-- Start --

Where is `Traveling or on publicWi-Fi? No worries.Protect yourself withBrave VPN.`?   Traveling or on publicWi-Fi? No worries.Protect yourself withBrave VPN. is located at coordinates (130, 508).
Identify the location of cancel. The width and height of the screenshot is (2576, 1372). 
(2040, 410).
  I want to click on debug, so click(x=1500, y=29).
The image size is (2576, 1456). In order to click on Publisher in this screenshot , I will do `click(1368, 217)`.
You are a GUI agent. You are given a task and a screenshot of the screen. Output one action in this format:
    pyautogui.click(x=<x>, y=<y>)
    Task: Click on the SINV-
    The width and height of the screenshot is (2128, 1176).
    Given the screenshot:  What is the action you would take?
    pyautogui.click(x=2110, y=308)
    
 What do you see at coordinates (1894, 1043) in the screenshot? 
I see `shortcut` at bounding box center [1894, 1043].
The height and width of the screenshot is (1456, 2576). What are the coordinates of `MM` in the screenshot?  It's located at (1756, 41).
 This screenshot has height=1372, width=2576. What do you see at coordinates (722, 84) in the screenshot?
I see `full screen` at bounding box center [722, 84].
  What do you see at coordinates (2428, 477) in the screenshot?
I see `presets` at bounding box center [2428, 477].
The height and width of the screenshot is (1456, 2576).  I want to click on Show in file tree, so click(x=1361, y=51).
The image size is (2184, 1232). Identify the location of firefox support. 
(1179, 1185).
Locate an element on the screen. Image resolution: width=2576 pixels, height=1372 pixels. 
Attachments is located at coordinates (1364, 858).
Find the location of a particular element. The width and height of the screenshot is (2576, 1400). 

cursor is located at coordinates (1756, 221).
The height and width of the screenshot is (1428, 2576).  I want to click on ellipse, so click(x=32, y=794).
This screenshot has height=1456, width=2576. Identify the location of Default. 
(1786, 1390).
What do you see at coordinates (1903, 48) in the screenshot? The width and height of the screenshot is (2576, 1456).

-- End --

DIRECTIVE - Return the lines verbatim, beginning at the line that contains "What do you see at coordinates (1894, 1043)" and ending after the line that contains "The height and width of the screenshot is (1428, 2576).".

CORRECT OUTPUT -
 What do you see at coordinates (1894, 1043) in the screenshot? 
I see `shortcut` at bounding box center [1894, 1043].
The height and width of the screenshot is (1456, 2576). What are the coordinates of `MM` in the screenshot?  It's located at (1756, 41).
 This screenshot has height=1372, width=2576. What do you see at coordinates (722, 84) in the screenshot?
I see `full screen` at bounding box center [722, 84].
  What do you see at coordinates (2428, 477) in the screenshot?
I see `presets` at bounding box center [2428, 477].
The height and width of the screenshot is (1456, 2576).  I want to click on Show in file tree, so click(x=1361, y=51).
The image size is (2184, 1232). Identify the location of firefox support. 
(1179, 1185).
Locate an element on the screen. Image resolution: width=2576 pixels, height=1372 pixels. 
Attachments is located at coordinates (1364, 858).
Find the location of a particular element. The width and height of the screenshot is (2576, 1400). 

cursor is located at coordinates (1756, 221).
The height and width of the screenshot is (1428, 2576).  I want to click on ellipse, so click(x=32, y=794).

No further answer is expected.